Quella volta che ha dovuto fare i conti con il pregiudizio “ tu non lo puoi fare perché sei una donna”.
«Diverse volte, purtroppo. Sono sempre però riuscita a dimostrare il mio valore e a smontare il pregiudizio di queste persone, soprattutto uomini, ovviamente. Davanti a un “cosa vuoi sapere tu di trattori che sei una donna” ho avuto sempre la capacità, al contrario, di rivelare le mie qualità. In più occasioni ho fatto fare pessime figure a colleghi uomini che, sottovalutandomi, hanno dovuto ricredersi e darmi ragione. Racconto questo episodio che ricordo con piacere, giusto per sottolineare che “il sesso debole”, come in molti tendono definirci, non è per nulla debole e men che meno incapace di ricoprire ruoli che, per l’immaginario collettivo, sono ad appannaggio esclusivo degli uomini. Ero ferma ad un semaforo alla giuda del mio trattore, quando mi si è affiancato un tir al cui volante c’era un’altra donna. Ci siano salutate con un sorriso che sotto intendeva soddisfazione, quasi che quel momento rappresentasse una sorta di riscatto per tutte le donne. Ma la cosa che più mi ha fatto piacere è che, seduti davanti al bar, c’era un gruppo di uomini, anziani per lo più, che evidentemente, dati i loro sguardi stupefatti, erano rimasti alquanto allibiti nel vedere due donne in un ruolo che solitamente vede attori gli uomini».

Il lavoro che svolge le ha creato difficoltà anche nella vita privata?
«In parte sì. Io ho un compagno che però svolge in effetti il mio stesso mestiere. In passato ho frequentato altre persone che si occupavano di altro, ma il preconcetto ha avuto la meglio.
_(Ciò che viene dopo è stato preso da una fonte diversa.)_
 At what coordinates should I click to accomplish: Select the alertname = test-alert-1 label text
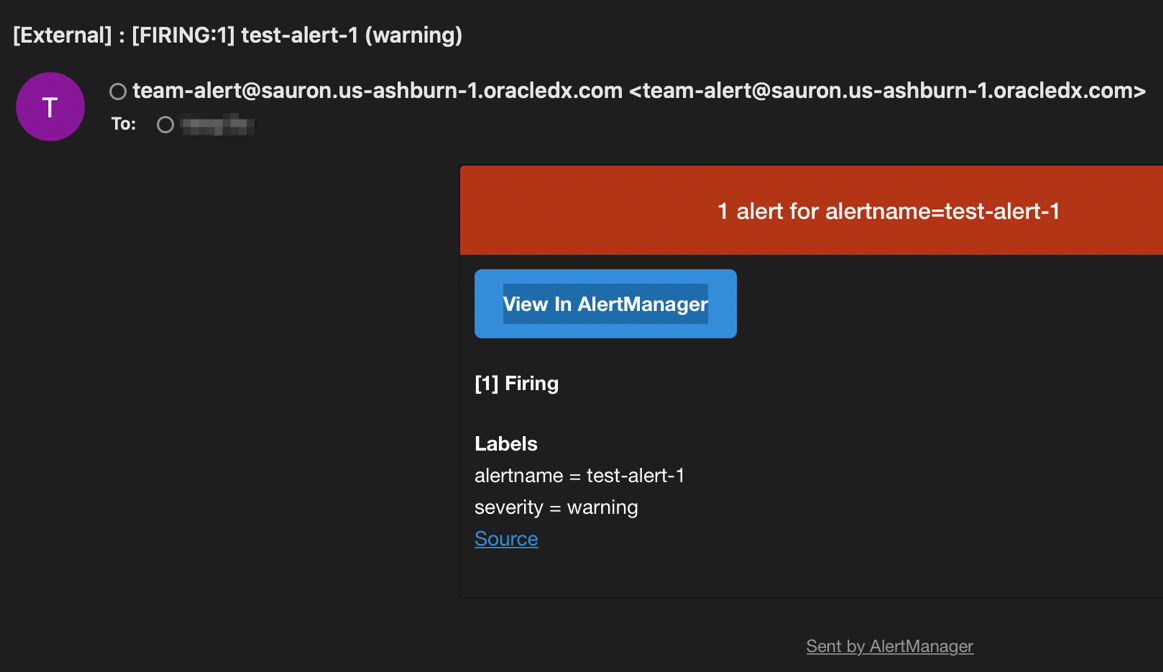pyautogui.click(x=578, y=475)
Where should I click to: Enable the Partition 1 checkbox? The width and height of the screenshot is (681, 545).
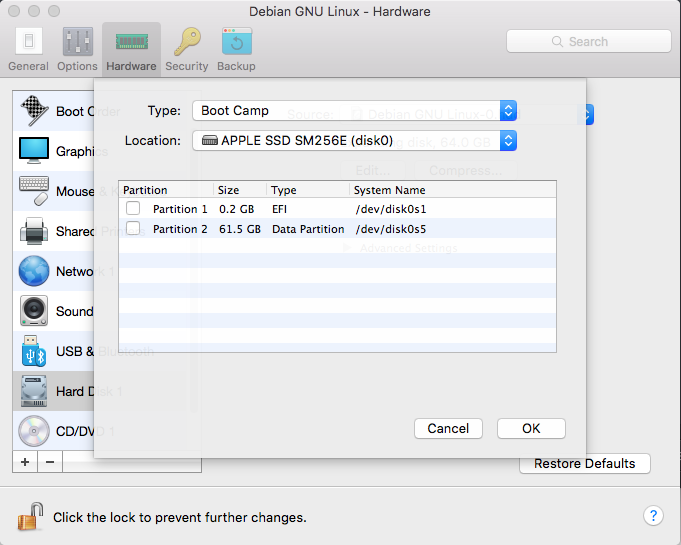133,209
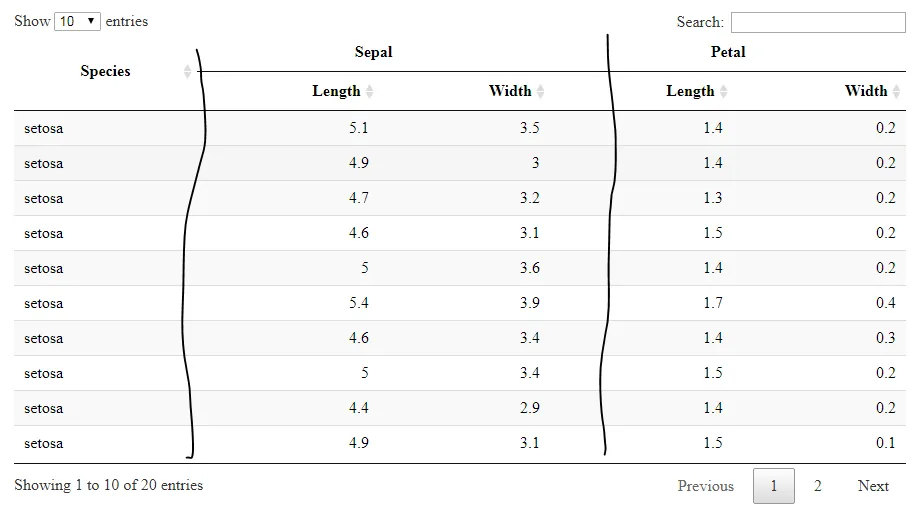
Task: Go to page 2 of entries
Action: (818, 486)
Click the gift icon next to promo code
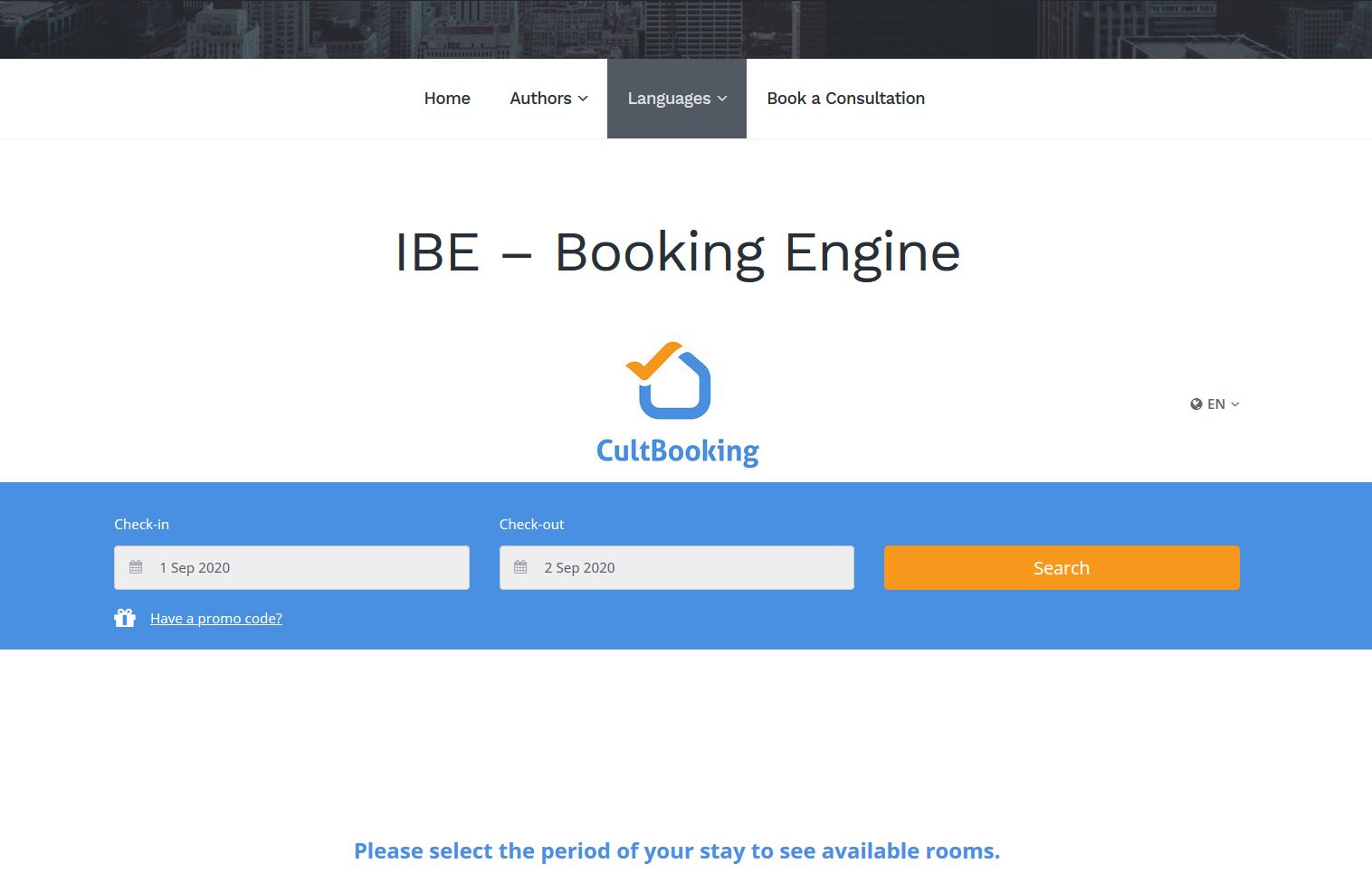 click(x=125, y=618)
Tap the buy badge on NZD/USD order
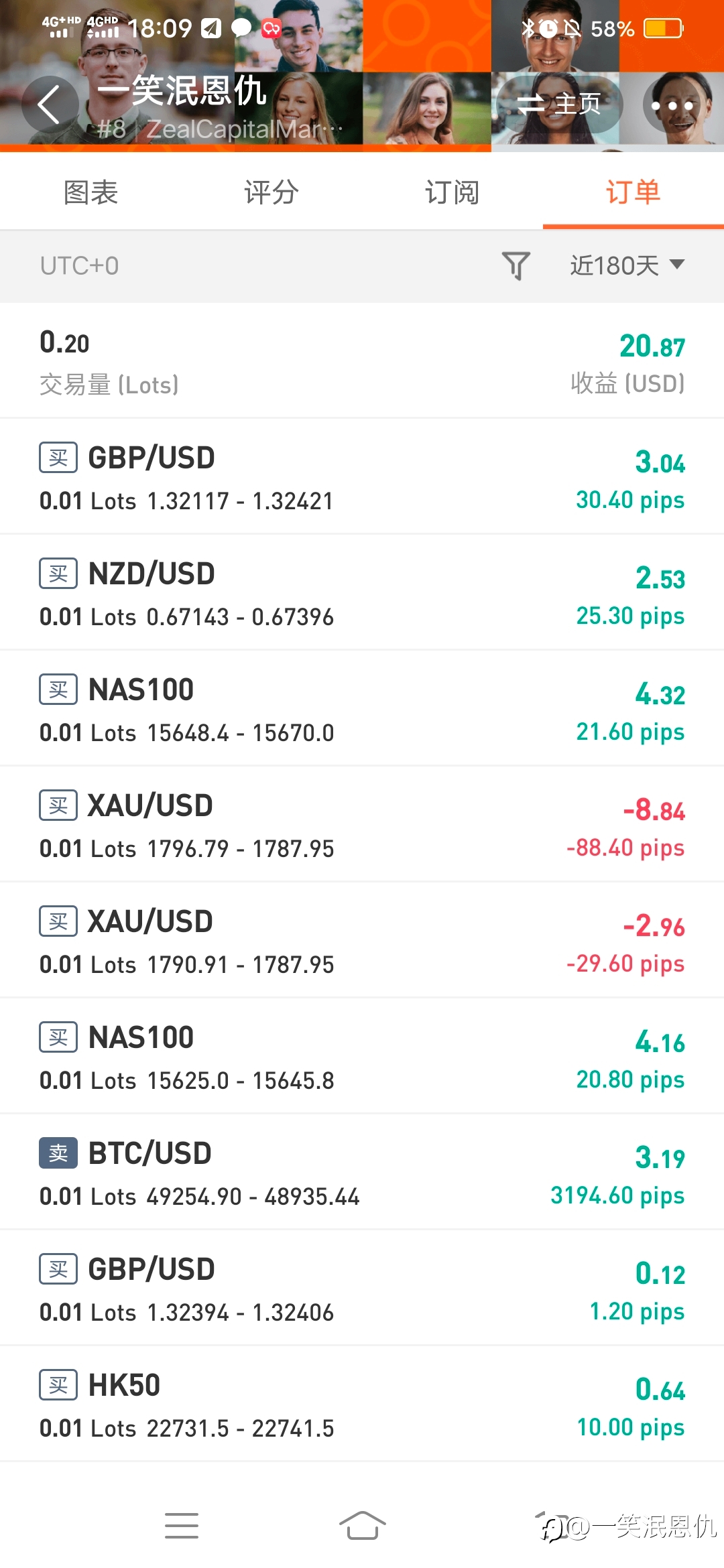Screen dimensions: 724x1568 58,573
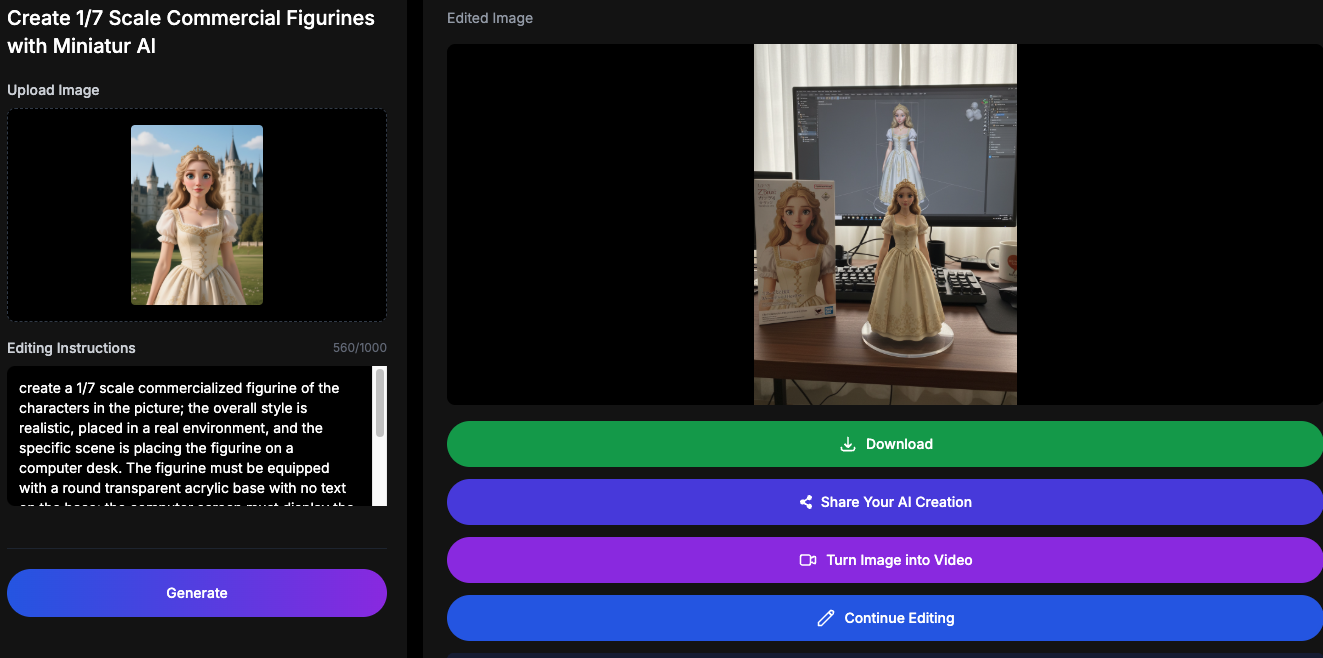Click the partially visible button below Continue Editing

click(x=885, y=654)
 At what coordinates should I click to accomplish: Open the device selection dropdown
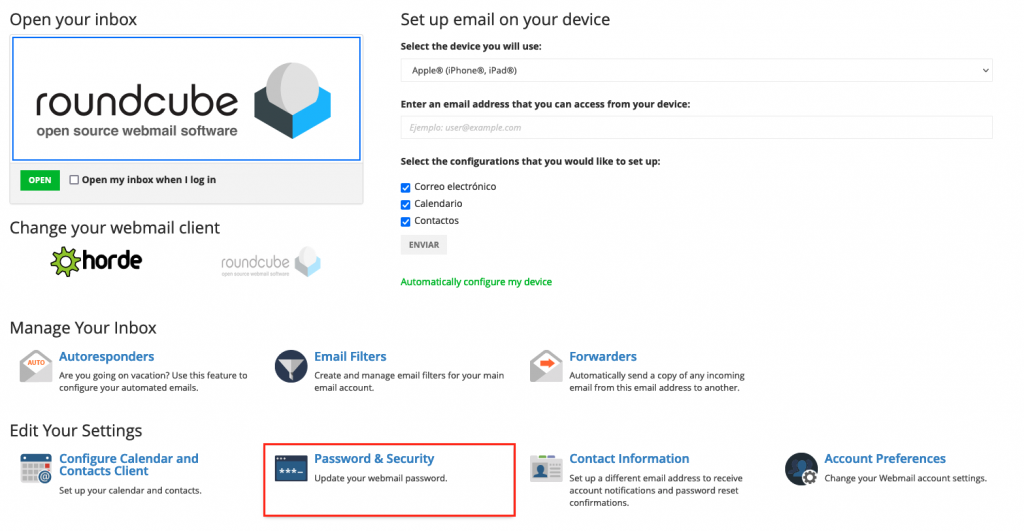click(x=696, y=71)
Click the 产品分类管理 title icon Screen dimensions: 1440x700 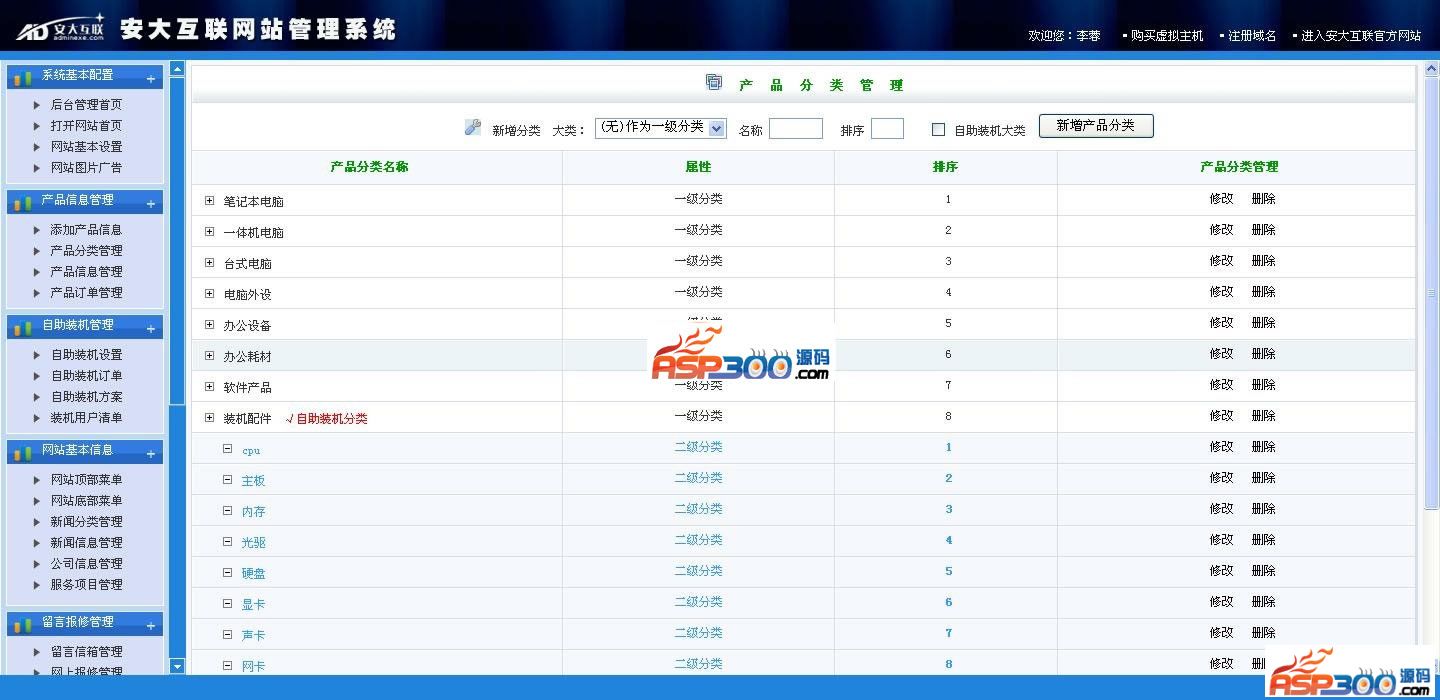pos(714,83)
Per molti è difficile rapportarsi con una donna che svolge un’attività, mi si lasci passare il termine, da “maschio”. Veniamo viste poco femminili e per questo incapaci di portare avanti una relazione».

Se diamo uno sguardo a quello che accade oggi nel mondo, non le viene da pensare che le donne non sempre hanno la libera scelta?
«La donna ha del potenziale incredibile. Io non ho ancora dei figli, ma credo che solo il fatto che possa mettere al mondo un altro essere umano dia alla donna un potere immenso. Che poi non è il solo potere che la donna può far valere e il maschio ne è consapevole, ed è per questo che alcuni uomini, ovviamente quelli deboli e codardi, utilizzano la violenza fisica e verbale per annientarci. Noi donne ci pieghiamo ma per spezzarci non basta solo la forza fisica».